■ **Instructions for the task**: Word for word, transcribe the records that follow.

(Recorded data)
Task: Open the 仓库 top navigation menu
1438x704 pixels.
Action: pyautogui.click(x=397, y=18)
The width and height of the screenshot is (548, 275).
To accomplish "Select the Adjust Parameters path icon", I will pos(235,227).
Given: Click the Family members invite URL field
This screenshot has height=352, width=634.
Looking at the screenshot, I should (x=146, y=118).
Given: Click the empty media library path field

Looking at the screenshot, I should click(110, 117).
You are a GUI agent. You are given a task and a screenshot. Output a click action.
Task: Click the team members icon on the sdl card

■ **Answer space**:
Task: Open the 仓库 top navigation menu
1438x704 pixels.
Action: pyautogui.click(x=397, y=18)
The width and height of the screenshot is (548, 275).
To accomplish "Select the Adjust Parameters path icon", I will pos(235,227).
Given: Click the Family members invite URL field
This screenshot has height=352, width=634.
Looking at the screenshot, I should (x=146, y=118).
Given: Click the empty media library path field

Looking at the screenshot, I should click(110, 117).
You are a GUI agent. You are given a task and a screenshot. Output a click action.
Task: Click the team members icon on the sdl card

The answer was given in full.